Butterfly disease is one of the worst genetic conditions and skin disorders that one could think of due to its association with a “lifetime of pain” and having no cure in sight.
However, a new study revealed that a new gene therapy may help treat people with the ailment.
New Gene Therapy
(Photo : JEAN-PHILIPPE KSIAZEK/AFP via Getty Images)
Researchers from Stanford University in California, USA, developed the therapy, but this time, it contained a new gel that allowed wounds in the skin to heal and remained healed for several months as part of a clinical trial, according to the Stanford Medicine – News Center.
The trial enrolled nine people with the butterfly disease, and the researchers had to apply the gel containing a certain DNA on the wounded skin of the subjects.
As a result, the gene-therapy gel strengthened the skin and stopped the painful cycle of “wound opening” and “wound closing.”

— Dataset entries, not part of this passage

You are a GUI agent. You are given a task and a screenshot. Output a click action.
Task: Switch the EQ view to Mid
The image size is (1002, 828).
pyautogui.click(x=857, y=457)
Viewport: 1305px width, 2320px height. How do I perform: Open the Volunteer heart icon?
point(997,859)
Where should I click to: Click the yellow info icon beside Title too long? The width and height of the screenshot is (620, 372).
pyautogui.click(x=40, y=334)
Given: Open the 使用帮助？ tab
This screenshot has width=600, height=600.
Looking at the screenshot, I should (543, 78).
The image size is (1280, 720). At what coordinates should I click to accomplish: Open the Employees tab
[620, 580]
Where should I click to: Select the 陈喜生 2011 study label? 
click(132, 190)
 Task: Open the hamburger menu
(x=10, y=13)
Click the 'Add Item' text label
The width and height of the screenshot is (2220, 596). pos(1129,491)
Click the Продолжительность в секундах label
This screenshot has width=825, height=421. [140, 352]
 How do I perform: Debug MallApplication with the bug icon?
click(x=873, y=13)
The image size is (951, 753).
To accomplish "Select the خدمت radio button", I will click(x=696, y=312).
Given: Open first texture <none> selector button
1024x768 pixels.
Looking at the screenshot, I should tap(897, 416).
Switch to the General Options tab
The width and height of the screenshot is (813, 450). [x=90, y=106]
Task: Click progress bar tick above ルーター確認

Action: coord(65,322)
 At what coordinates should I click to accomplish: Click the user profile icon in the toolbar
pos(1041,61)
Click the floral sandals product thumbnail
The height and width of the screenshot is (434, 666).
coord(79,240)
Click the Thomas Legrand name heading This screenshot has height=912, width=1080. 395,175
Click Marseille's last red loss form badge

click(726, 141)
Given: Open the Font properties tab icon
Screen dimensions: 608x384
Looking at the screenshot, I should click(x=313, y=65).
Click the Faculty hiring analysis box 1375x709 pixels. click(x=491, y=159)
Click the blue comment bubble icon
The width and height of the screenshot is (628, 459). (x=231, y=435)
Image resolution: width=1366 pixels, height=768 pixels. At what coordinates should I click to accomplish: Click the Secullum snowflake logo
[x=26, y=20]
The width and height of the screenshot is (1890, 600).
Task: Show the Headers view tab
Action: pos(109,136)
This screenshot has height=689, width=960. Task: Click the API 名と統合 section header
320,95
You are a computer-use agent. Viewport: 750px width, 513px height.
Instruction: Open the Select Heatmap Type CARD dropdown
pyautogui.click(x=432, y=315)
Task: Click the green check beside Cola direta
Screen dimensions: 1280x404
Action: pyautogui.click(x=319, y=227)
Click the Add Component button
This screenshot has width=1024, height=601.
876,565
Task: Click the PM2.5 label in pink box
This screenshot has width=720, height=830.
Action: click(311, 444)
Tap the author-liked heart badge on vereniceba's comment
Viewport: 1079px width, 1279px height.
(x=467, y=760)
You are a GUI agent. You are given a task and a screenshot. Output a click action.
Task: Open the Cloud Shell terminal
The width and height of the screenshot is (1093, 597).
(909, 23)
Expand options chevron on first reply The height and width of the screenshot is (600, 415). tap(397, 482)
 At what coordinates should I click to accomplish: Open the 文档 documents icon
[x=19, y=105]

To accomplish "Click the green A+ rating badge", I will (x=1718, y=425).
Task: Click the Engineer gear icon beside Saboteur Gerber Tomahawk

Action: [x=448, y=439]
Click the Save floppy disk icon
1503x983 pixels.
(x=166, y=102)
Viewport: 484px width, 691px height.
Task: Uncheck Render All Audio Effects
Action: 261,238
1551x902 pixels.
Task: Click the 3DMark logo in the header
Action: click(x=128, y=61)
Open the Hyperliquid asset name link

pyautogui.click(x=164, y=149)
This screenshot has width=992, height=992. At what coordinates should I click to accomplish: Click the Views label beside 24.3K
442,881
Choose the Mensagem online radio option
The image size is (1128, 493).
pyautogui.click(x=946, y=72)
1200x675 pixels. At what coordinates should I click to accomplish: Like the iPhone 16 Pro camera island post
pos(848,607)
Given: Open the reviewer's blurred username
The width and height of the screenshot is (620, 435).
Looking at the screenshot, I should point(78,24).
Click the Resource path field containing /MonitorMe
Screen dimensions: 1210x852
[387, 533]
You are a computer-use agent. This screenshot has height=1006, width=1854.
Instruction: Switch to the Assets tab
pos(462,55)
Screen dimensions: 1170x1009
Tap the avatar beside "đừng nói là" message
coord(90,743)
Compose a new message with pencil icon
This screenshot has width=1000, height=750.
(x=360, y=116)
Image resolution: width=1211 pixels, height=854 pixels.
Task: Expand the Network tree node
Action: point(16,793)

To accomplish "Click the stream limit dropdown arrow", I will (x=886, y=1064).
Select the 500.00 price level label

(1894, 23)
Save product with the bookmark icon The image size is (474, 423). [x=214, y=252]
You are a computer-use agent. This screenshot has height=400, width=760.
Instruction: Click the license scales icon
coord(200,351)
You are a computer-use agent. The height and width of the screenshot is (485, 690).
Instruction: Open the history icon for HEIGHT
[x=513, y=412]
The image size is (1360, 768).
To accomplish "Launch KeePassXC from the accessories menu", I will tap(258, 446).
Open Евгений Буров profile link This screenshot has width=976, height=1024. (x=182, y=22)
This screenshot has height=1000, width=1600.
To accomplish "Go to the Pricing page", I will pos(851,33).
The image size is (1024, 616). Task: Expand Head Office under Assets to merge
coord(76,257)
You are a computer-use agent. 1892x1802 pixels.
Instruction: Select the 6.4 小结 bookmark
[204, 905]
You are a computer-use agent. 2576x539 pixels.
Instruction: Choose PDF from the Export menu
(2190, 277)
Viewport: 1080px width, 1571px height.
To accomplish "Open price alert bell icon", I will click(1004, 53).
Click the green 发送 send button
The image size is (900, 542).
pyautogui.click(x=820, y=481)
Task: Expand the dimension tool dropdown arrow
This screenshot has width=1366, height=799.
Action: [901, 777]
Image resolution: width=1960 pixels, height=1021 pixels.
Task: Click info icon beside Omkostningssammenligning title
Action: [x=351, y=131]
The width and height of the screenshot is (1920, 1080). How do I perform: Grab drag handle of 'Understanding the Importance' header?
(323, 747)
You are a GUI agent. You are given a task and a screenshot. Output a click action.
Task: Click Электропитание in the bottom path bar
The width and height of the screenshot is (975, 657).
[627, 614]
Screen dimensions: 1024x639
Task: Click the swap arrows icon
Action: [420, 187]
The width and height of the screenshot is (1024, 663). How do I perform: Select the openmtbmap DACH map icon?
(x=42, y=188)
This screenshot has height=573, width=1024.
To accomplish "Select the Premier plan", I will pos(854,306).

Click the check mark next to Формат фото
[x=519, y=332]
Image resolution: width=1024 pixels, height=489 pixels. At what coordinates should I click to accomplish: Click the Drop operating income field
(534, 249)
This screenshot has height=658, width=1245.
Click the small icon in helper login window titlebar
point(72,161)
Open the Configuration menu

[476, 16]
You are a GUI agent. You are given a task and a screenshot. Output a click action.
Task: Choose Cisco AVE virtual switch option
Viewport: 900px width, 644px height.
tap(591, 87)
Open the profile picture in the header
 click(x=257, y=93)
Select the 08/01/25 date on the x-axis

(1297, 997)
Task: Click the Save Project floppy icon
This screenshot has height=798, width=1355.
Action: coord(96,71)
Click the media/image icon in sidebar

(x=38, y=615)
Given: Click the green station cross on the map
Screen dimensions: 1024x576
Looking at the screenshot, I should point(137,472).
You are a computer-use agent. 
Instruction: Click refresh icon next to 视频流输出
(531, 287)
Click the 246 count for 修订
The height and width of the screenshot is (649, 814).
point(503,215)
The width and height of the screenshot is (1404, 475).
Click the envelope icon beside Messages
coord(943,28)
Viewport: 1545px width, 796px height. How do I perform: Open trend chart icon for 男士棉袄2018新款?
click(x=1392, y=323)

In one patient, the gel healed 70% of a large 10-year-old wound that covered almost the body.
In another subject, an open wound for five years finally closed after receiving two rounds of treatment, as per the Stanford Medicine – News Center.
The clinical trial was published in the journal Nature Medicine on Monday, March 28, wherein it focused on exploring the biological mechanisms of the butterfly disease, also called recessive dystrophic epidermolysis bullosa.
According to the new study, epidermolysis bullosa is associated with the lifelong painful genetic condition genodermatosis, which causes the blistering, wounding, and scarring of the skin due to the abnormal mutation of genetic skin collagen.
This means the cells of people with the disorder lack the genetic instructions to create a protein called collagen VII.
Under normal skin, the collagen binds different layers of the skin together to prevent painful rubbing or friction from one another, as per Live Science.
The disease makes the skin soft and fragile.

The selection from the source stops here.